We zien drie trends die van invloed zijn op het energiesysteem.

Meer lokale opwek

Meer partijen wekken zelf, dus lokaal, elektriciteit op uit zon en waar mogelijk uit wind of andere bronnen. Dat zien we ook om ons heen: er komen steeds meer daken met zonnepanelen en ook het aantal windturbines op land stijgt. Inmiddels zien we ook dat klanten zowel zon als windenergie willen combineren.

Elektrificering

De behoefte aan energie in onze maatschappij groeit. We gebruiken steeds meer elektrische apparaten thuis en op het werk en kiezen vaker voor geheel of gedeeltelijk elektrisch rijden. Hoewel elektrische apparaten steeds energie-efficiënter worden, zien we dat het toenemende en intensievere gebruik van elektrische toepassingen toch vraagt om grotere transportcapaciteit en een grote betrouwbaarheid van het elektriciteitsnet.

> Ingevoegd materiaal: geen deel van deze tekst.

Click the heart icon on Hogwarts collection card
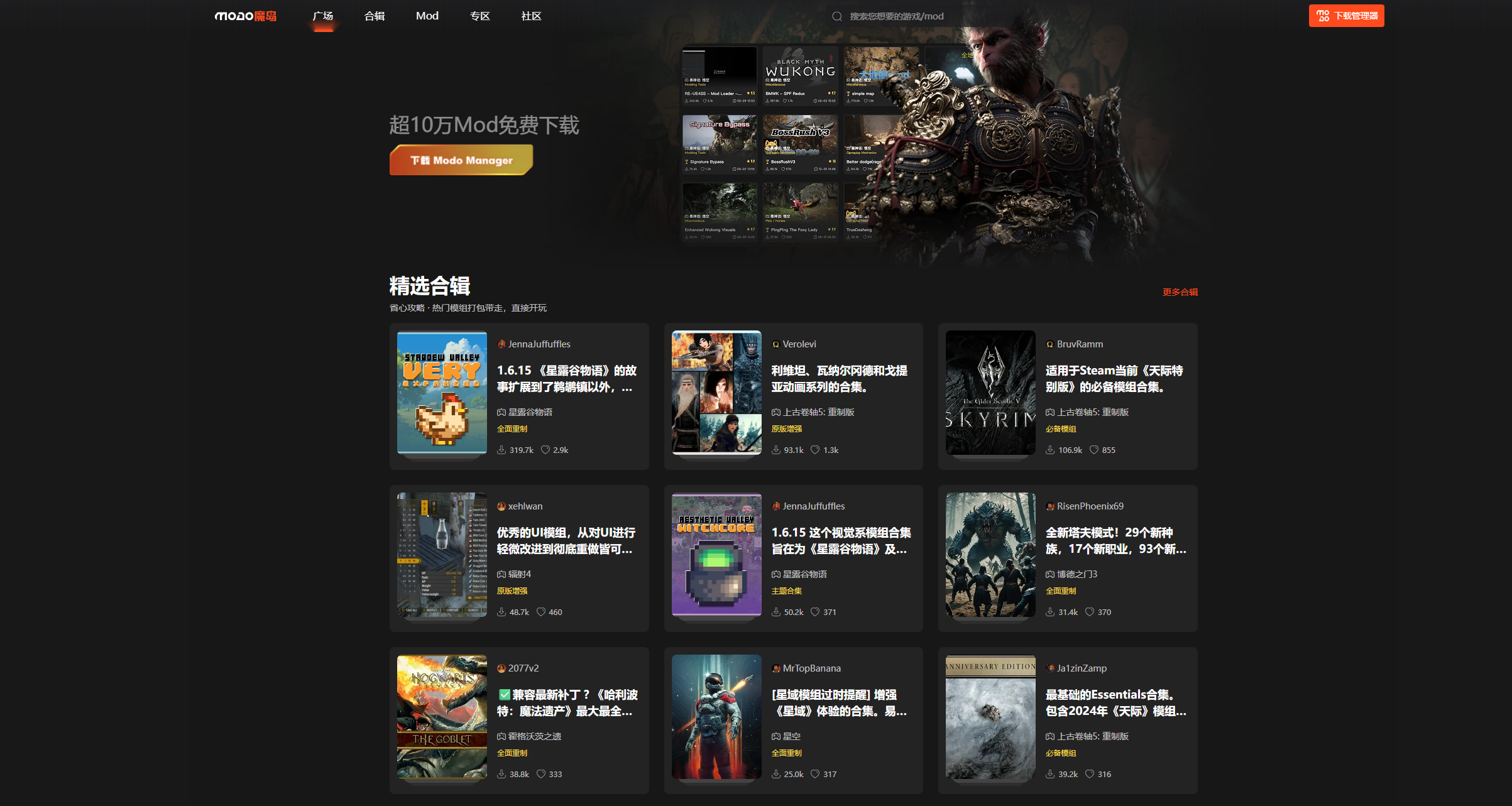 point(541,774)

Daarbij verwachten we dat de afhankelijkheid van gas en het gebruik van aardgas de komende decennia aanzienlijk daalt. In de in 2016 gepresenteerde energieagenda staat dat ingezet gaat worden op een sterke vermindering van het aardgasgebruik in de bebouwde omgeving. Hierdoor zal de inpassing van CO2-arm opgewekte elektriciteit en warmte gestimuleerd worden.

Digitalisering

De digitalisering is ook in onze sector volop aan de gang. Informatietechnologie en data worden zeer bepalend voor de inrichting, het functioneren en optimaliseren van onze energievoorziening. ICT en data geven netbeheerders de mogelijkheid energiestromen beter te managen, storingen sneller op te sporen en te voorkomen, gerichter te investeren én nieuwe diensten aan klanten aan te bieden. Bovendien stellen zij netbeheerders in staat het gebruik van de bestaande energie-infrastructuur, door leveranciers en klanten, te optimaliseren. ICT is daarmee een impactvolle aanjager van veranderingen in het energiesysteem, en schept belangrijke kansen om de uitdagingen aan te gaan waarmee onze energievoorziening geconfronteerd wordt.

Parijs als aanjager

Tijdens de klimaatconferentie van Parijs in december 2015 is vastgelegd dat de wereldwijde opwarming van de aarde ruim onder de 2 graden Celsius moet blijven ten opzichte van het pre-industriële tijdperk. Van Nederland vergt dat een reductie van uitstoot van broeikasgassen in 2050 met 80 tot 95 procent. Deze afspraken werken als een katalysator. Er is in CO2-reductie een aanzienlijke versnelling nodig om aan de afspraken te kunnen voldoen. Er is steeds meer urgentie om de klimaatambities waar te maken. We moeten zo snel mogelijk omschakelen naar een meer duurzaam energiesysteem.